EXERCISE GOAL -
In your answer, copy every entry that follows exactly.

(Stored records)
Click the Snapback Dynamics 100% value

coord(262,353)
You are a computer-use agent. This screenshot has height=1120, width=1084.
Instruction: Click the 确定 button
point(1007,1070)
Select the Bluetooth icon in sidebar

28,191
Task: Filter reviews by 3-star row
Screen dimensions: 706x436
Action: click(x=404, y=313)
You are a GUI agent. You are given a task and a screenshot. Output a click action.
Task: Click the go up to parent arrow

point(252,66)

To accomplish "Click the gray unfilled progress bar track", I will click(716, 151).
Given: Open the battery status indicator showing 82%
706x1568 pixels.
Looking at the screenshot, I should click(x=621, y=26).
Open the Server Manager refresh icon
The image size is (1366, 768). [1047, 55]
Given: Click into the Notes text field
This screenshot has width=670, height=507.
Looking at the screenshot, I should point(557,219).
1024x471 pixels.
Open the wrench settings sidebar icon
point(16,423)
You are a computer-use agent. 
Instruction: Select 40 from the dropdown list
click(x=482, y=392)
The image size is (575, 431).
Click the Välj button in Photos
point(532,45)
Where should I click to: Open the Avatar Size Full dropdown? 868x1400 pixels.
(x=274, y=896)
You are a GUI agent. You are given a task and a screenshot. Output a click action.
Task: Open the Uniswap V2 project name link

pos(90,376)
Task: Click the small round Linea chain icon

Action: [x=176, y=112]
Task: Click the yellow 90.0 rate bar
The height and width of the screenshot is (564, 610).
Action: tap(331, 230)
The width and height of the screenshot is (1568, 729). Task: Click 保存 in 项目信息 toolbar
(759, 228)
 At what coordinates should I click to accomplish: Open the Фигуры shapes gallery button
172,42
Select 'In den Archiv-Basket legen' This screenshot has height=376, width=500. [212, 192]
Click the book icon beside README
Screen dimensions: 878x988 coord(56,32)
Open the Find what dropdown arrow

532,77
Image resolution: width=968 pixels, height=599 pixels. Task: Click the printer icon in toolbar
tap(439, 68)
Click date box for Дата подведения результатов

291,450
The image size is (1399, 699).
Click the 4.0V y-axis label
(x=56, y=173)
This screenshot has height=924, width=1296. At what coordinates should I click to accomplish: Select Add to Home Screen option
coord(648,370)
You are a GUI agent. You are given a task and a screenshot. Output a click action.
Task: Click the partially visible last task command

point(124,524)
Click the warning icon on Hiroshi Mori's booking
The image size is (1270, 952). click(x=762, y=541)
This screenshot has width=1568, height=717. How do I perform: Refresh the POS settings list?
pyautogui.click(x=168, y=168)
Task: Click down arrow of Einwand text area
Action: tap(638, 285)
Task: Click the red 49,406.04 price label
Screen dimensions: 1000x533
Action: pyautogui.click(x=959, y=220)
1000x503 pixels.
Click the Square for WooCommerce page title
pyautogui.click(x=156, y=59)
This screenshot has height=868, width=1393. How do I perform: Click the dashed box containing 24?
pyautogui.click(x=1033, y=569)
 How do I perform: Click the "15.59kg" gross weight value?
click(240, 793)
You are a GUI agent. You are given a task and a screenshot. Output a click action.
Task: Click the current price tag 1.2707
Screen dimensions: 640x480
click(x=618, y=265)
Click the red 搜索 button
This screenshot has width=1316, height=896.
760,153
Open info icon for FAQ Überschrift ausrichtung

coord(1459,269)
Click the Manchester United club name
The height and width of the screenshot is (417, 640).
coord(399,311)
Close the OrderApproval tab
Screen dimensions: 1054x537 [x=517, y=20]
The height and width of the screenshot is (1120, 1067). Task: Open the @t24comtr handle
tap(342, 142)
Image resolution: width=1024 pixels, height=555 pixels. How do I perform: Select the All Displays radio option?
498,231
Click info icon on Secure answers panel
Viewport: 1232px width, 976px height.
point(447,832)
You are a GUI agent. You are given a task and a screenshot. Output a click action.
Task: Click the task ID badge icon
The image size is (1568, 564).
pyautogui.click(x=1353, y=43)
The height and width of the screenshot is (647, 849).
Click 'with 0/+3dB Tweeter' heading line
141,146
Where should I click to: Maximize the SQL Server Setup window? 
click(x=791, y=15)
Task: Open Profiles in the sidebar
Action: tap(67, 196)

ANSWER SECTION -
Click the Snapback Dynamics 100% value

coord(262,353)
You are a computer-use agent. This screenshot has height=1120, width=1084.
Instruction: Click the 确定 button
point(1007,1070)
Select the Bluetooth icon in sidebar

28,191
Task: Filter reviews by 3-star row
Screen dimensions: 706x436
Action: click(x=404, y=313)
You are a GUI agent. You are given a task and a screenshot. Output a click action.
Task: Click the go up to parent arrow

point(252,66)

To accomplish "Click the gray unfilled progress bar track", I will click(716, 151).
Given: Open the battery status indicator showing 82%
706x1568 pixels.
Looking at the screenshot, I should click(x=621, y=26).
Open the Server Manager refresh icon
The image size is (1366, 768). [1047, 55]
Given: Click into the Notes text field
This screenshot has width=670, height=507.
Looking at the screenshot, I should point(557,219).
1024x471 pixels.
Open the wrench settings sidebar icon
point(16,423)
You are a computer-use agent. 
Instruction: Select 40 from the dropdown list
click(x=482, y=392)
The image size is (575, 431).
Click the Välj button in Photos
point(532,45)
Where should I click to: Open the Avatar Size Full dropdown? 868x1400 pixels.
(x=274, y=896)
You are a GUI agent. You are given a task and a screenshot. Output a click action.
Task: Open the Uniswap V2 project name link

pos(90,376)
Task: Click the small round Linea chain icon

Action: [x=176, y=112]
Task: Click the yellow 90.0 rate bar
The height and width of the screenshot is (564, 610).
Action: tap(331, 230)
The width and height of the screenshot is (1568, 729). Task: Click 保存 in 项目信息 toolbar
(759, 228)
 At what coordinates should I click to accomplish: Open the Фигуры shapes gallery button
172,42
Select 'In den Archiv-Basket legen' This screenshot has height=376, width=500. [212, 192]
Click the book icon beside README
Screen dimensions: 878x988 coord(56,32)
Open the Find what dropdown arrow

532,77
Image resolution: width=968 pixels, height=599 pixels. Task: Click the printer icon in toolbar
tap(439, 68)
Click date box for Дата подведения результатов

291,450
The image size is (1399, 699).
Click the 4.0V y-axis label
(x=56, y=173)
This screenshot has height=924, width=1296. At what coordinates should I click to accomplish: Select Add to Home Screen option
coord(648,370)
You are a GUI agent. You are given a task and a screenshot. Output a click action.
Task: Click the partially visible last task command

point(124,524)
Click the warning icon on Hiroshi Mori's booking
The image size is (1270, 952). click(x=762, y=541)
This screenshot has width=1568, height=717. How do I perform: Refresh the POS settings list?
pyautogui.click(x=168, y=168)
Task: Click down arrow of Einwand text area
Action: tap(638, 285)
Task: Click the red 49,406.04 price label
Screen dimensions: 1000x533
Action: pyautogui.click(x=959, y=220)
1000x503 pixels.
Click the Square for WooCommerce page title
pyautogui.click(x=156, y=59)
This screenshot has height=868, width=1393. How do I perform: Click the dashed box containing 24?
pyautogui.click(x=1033, y=569)
 How do I perform: Click the "15.59kg" gross weight value?
click(240, 793)
You are a GUI agent. You are given a task and a screenshot. Output a click action.
Task: Click the current price tag 1.2707
Screen dimensions: 640x480
click(x=618, y=265)
Click the red 搜索 button
This screenshot has width=1316, height=896.
760,153
Open info icon for FAQ Überschrift ausrichtung

coord(1459,269)
Click the Manchester United club name
The height and width of the screenshot is (417, 640).
coord(399,311)
Close the OrderApproval tab
Screen dimensions: 1054x537 [x=517, y=20]
The height and width of the screenshot is (1120, 1067). Task: Open the @t24comtr handle
tap(342, 142)
Image resolution: width=1024 pixels, height=555 pixels. How do I perform: Select the All Displays radio option?
498,231
Click info icon on Secure answers panel
Viewport: 1232px width, 976px height.
point(447,832)
You are a GUI agent. You are given a task and a screenshot. Output a click action.
Task: Click the task ID badge icon
The image size is (1568, 564).
pyautogui.click(x=1353, y=43)
The height and width of the screenshot is (647, 849).
Click 'with 0/+3dB Tweeter' heading line
141,146
Where should I click to: Maximize the SQL Server Setup window? 
click(x=791, y=15)
Task: Open Profiles in the sidebar
Action: tap(67, 196)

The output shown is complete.